▶ **Data to use**
★ ★ ★ ★ ★
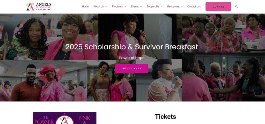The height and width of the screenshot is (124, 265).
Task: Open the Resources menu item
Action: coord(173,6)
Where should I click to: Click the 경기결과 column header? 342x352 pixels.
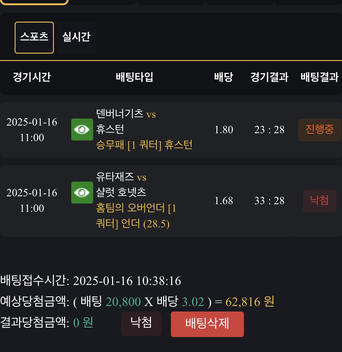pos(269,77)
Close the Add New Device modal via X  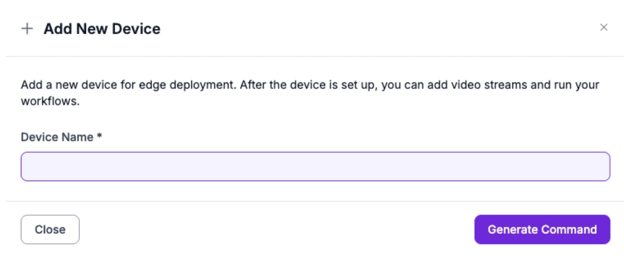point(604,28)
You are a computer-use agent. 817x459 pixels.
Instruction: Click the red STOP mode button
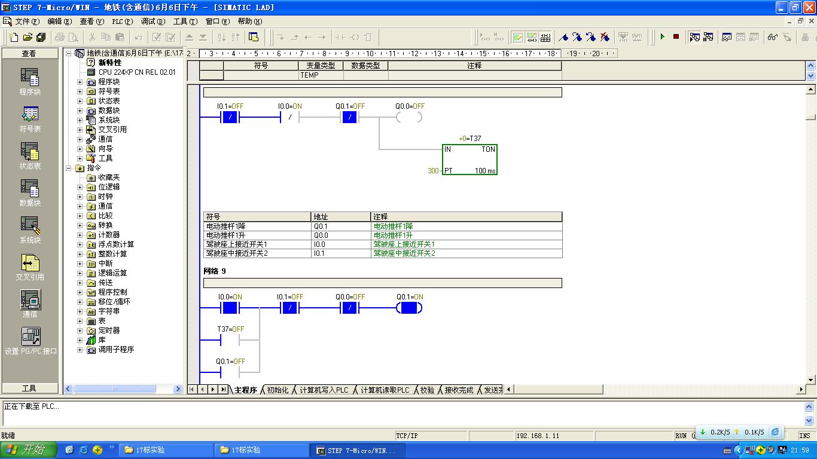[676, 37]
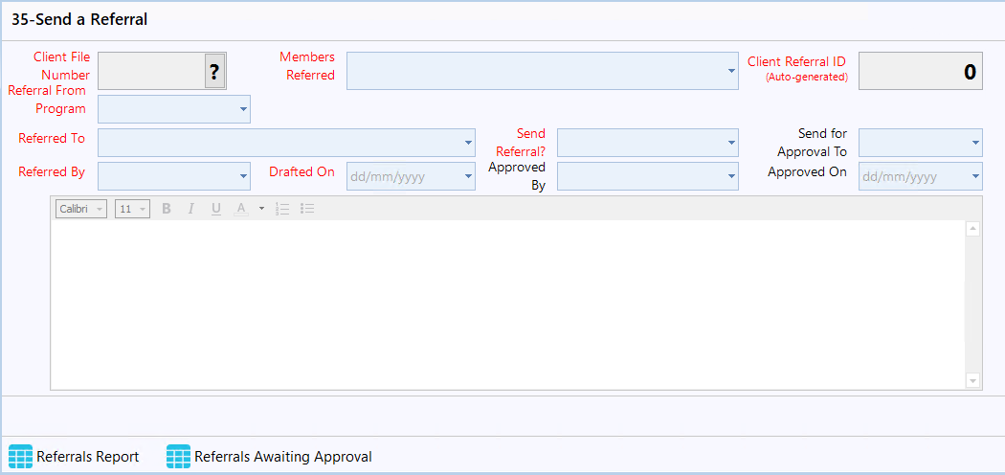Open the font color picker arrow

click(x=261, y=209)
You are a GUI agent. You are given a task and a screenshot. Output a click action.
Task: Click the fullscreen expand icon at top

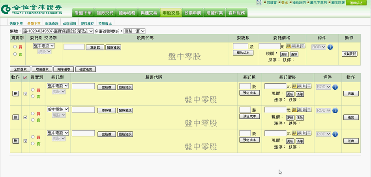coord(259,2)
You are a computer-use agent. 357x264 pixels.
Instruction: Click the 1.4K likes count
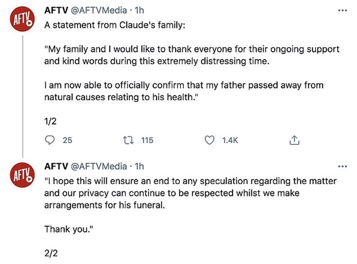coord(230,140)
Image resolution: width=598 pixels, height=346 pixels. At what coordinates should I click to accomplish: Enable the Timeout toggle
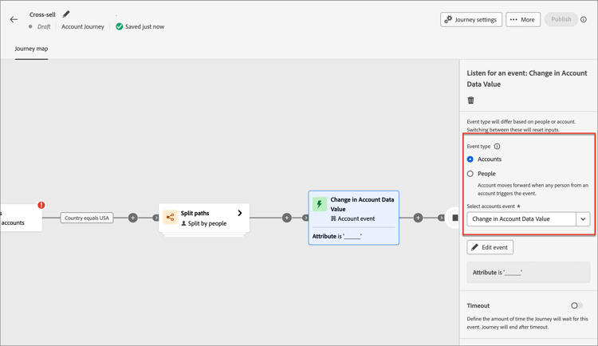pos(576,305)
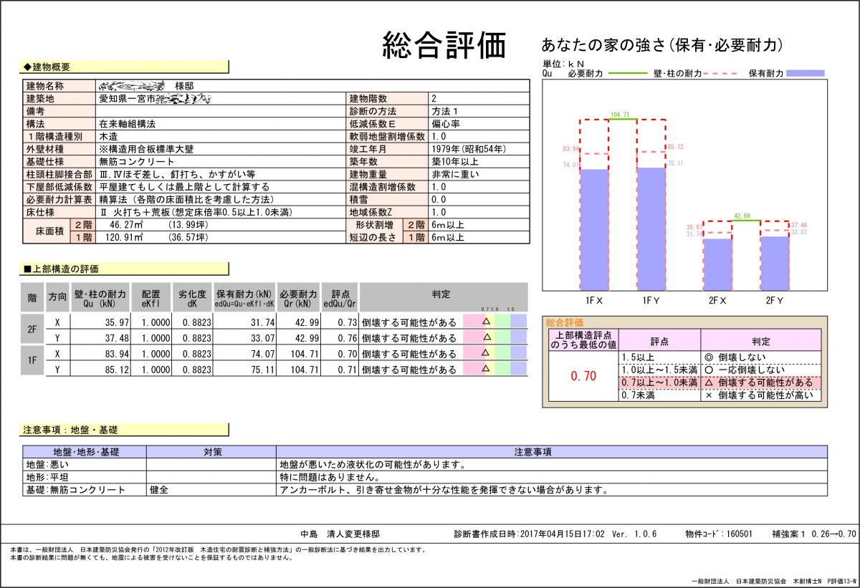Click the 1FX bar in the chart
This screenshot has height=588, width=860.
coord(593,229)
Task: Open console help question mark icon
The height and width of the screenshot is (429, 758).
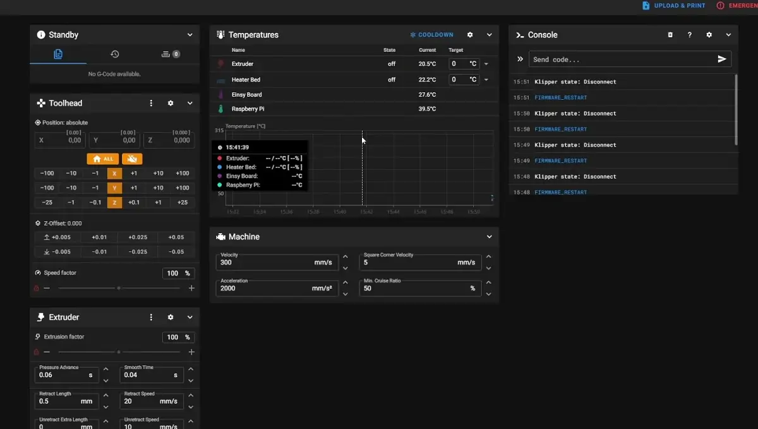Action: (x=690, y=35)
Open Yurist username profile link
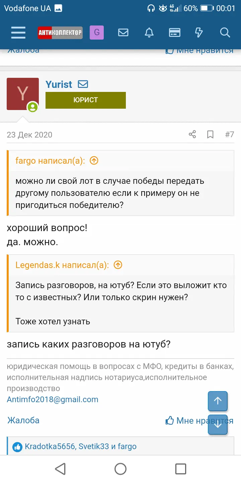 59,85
★ ★ ★ ★ ★
▶ **What you need to do**
Starting at the line that holds "You are a computer-use agent. 357x264 pixels." and stopping at the last line of the listing above, write out each line exactly as it appears, and omit the pictures.

▶ **Response to this exercise**
You are a computer-use agent. 357x264 pixels.
Instruction: Click the 1.4K likes count
coord(230,140)
Image resolution: width=598 pixels, height=346 pixels. At what coordinates should I click to accomplish: Enable the Timeout toggle
pos(576,305)
Click the 1FX bar in the chart
This screenshot has height=588, width=860.
coord(593,229)
Task: Open console help question mark icon
The height and width of the screenshot is (429, 758).
Action: (x=690, y=35)
Open Yurist username profile link
 59,85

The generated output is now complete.